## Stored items
···
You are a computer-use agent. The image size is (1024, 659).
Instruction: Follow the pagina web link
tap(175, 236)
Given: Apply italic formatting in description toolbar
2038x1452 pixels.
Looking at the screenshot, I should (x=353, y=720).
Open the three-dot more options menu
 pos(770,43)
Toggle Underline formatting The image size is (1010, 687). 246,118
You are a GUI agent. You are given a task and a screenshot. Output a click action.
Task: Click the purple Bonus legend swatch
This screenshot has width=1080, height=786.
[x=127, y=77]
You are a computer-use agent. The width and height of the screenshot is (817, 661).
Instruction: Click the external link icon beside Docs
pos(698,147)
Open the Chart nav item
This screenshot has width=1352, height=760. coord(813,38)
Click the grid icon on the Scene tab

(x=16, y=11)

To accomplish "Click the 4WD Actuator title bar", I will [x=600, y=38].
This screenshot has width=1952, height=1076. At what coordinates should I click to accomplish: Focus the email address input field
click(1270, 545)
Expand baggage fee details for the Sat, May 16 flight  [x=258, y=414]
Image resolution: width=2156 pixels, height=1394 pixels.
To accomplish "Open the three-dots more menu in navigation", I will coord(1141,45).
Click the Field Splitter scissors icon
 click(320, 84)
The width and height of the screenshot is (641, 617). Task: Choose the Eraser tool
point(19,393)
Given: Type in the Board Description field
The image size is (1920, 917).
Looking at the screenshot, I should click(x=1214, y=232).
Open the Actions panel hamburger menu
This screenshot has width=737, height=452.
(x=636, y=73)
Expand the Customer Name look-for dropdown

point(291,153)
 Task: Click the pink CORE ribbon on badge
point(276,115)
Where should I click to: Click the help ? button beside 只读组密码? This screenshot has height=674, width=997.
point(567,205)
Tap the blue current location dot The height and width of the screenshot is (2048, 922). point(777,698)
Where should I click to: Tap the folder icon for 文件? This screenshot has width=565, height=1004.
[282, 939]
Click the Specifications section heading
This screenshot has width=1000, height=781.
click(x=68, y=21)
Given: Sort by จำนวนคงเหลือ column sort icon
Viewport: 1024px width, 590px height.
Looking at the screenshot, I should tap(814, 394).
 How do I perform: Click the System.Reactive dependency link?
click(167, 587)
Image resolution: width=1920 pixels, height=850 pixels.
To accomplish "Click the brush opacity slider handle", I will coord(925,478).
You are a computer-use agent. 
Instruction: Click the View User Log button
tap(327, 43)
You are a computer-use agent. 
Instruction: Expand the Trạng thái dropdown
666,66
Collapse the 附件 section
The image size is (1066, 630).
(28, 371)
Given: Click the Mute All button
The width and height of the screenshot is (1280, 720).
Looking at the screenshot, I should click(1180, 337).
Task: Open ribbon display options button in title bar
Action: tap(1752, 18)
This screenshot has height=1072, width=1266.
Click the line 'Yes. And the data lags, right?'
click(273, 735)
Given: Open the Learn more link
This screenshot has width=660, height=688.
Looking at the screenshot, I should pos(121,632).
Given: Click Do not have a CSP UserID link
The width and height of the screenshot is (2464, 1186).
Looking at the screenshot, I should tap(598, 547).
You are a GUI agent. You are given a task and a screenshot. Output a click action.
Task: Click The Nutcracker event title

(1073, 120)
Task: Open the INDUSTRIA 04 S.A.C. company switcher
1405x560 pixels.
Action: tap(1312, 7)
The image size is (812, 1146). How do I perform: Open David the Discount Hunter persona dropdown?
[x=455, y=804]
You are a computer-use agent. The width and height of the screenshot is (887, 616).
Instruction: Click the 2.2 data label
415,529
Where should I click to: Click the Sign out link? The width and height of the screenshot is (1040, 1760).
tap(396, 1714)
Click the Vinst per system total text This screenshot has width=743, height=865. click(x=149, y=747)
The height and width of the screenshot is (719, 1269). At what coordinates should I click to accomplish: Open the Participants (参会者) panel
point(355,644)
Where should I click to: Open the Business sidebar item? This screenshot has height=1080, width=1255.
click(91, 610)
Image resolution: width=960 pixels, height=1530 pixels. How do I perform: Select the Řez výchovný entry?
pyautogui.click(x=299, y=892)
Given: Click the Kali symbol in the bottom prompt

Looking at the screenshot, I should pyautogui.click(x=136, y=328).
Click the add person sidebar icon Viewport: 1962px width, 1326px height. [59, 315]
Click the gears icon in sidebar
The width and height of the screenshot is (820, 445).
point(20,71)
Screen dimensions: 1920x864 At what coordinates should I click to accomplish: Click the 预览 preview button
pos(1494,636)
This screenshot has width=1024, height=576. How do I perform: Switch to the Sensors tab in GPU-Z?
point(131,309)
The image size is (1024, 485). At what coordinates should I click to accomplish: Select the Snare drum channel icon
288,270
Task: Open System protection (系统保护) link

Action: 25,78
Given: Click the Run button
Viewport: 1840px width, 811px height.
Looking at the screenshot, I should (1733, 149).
···
One number is all the reply should hold: how many lines in these records include the word "agent".

## EXPECTED ANSWER
7